One day when I was having a nice chat with my boyfriend about traveling together during a car ride, I remember telling him about all of the places I’ve been to ever since I was little. I constantly moved place to place, country to country, and looking back at it now, I would say I’ve been blessed with the opportunity to do so. There something really nostalgic that lingers within my mind and heart whenever I’ve reminisced on traveling and reaching a certain destination.
Each time was utterly bittersweet. Bitter from constantly having to start over and leaving something behind but sweet enough to make new memories and learning a new world beyond the oceans and beneath the sky.
Each time felt like a metamorphosis. From each landing to each lift off, I’ve experienced a different sense of self. I was never the same in one place to the next. However, the only person who has seen my true self transform from one thing to another was my mom and I am really happy to have her witness that. To grow with me and love me each time.
Then, brutal but tragic and beautiful adolescence made its way into my life and in every single moment and chance to experience change and transformation became something I dreaded and rejected. Essentially, the time of adolescence is when we are all trying to discover ourselves and as soon as we see something that can define us, we keep it close and interweave our beings to it. And once we are intertwined with that, we own something, an identity that cannot be separated amidst all the instability we experience during those developing years whether it be physical, mental, or emotional. Moving from place to place added on to that instability that I experienced so I became pretty lost with who I really was as a person.
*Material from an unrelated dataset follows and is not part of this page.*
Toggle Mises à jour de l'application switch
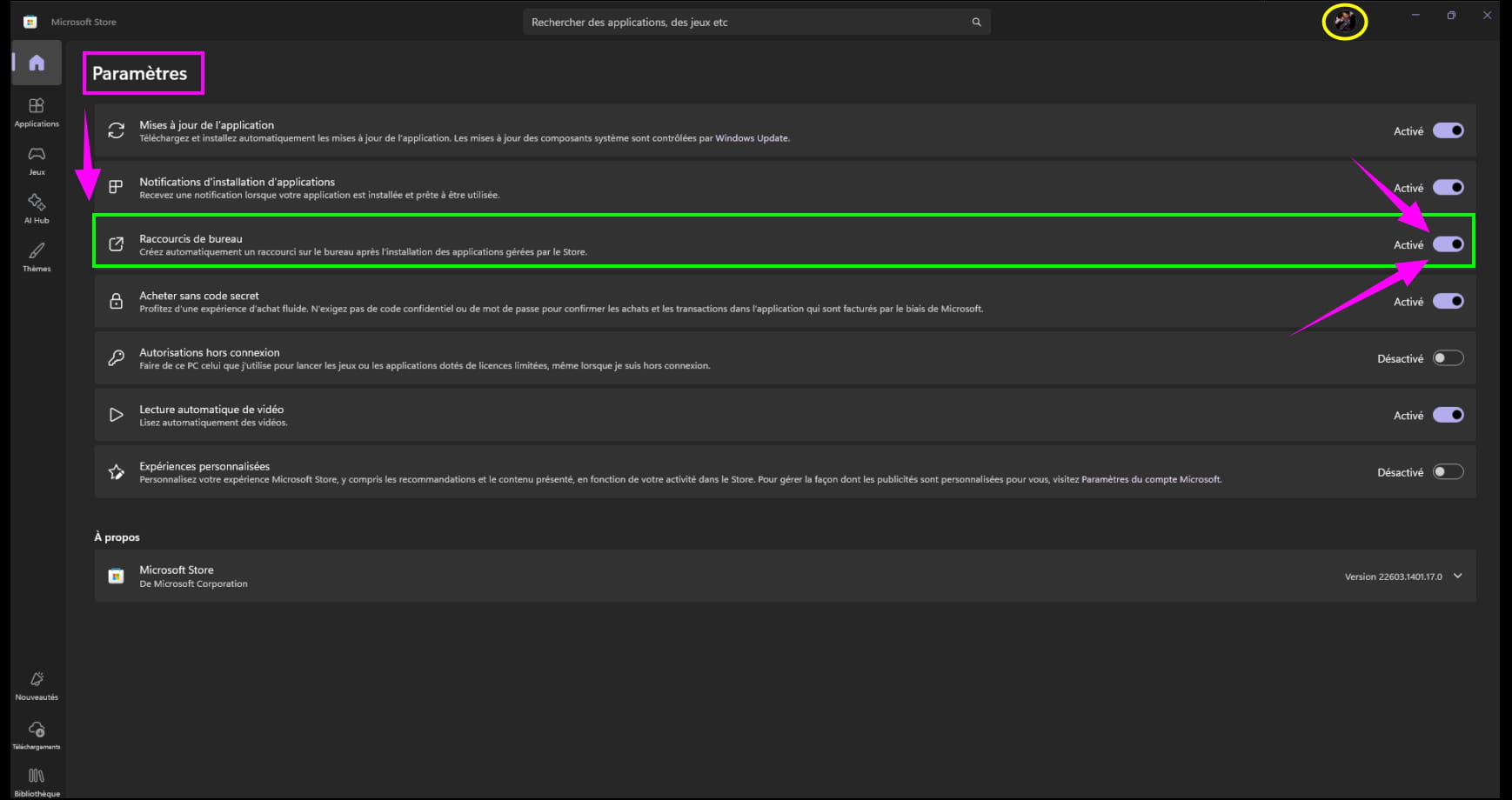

The one part of my identity that I was holding onto for dear life (or so it felt like it) was seeping through my fingers like fine dust once again, leaving me with a hollow shell.
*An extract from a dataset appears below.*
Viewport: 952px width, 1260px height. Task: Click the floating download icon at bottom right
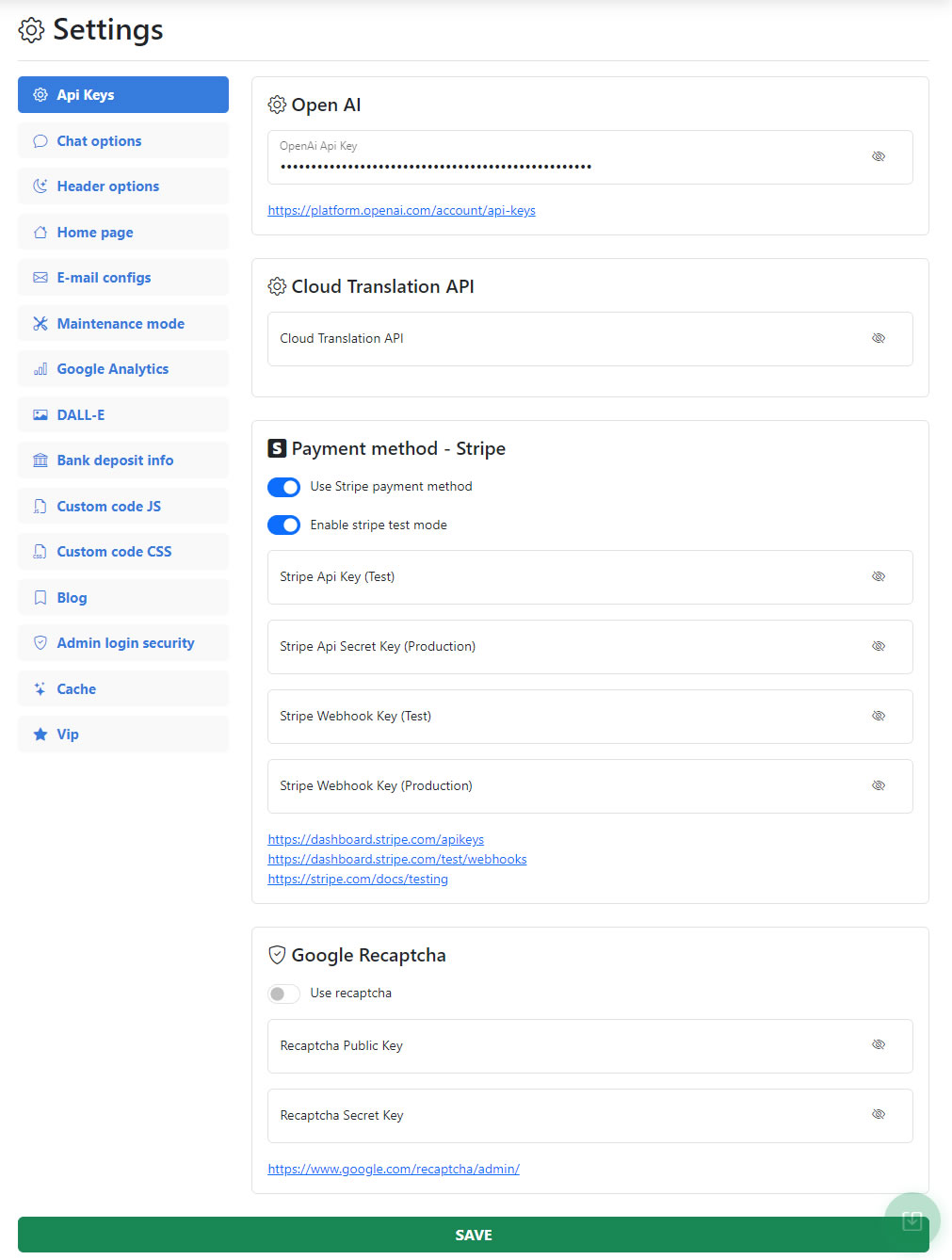tap(912, 1220)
Once adolescence took its final leave, that is when I started seeing how much I’ve gone through in terms of transforming myself in each place/country I’ve been to or lived in. I’ve taken bits and pieces of myself that remained from my travels and let go of some that weren’t really sticking. Cue the pictures taken during my early adolescent years…notably cringe-worthy. But it was something that made me look forward to the future. I began to travel more and each time I remained conscious of who I was and what I can transform to be after each trip.
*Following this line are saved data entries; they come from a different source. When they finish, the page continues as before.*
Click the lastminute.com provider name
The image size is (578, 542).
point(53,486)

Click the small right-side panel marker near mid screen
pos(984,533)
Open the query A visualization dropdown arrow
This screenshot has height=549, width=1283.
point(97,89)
To be frankly honest, I still am transforming as we speak. I don’t think there will ever be a time where I can truly say: this is me. This is how it’s supposed to be. So for each new adventure I go on, whether near or far, I look forward to shedding parts of my old self and to transform into something new. Something new and improved. Hopefully.
Have you ever experienced some sort of a metamorphosis when moving to a new place/country?
Make some room for me butterflies, I need to start flying again soon.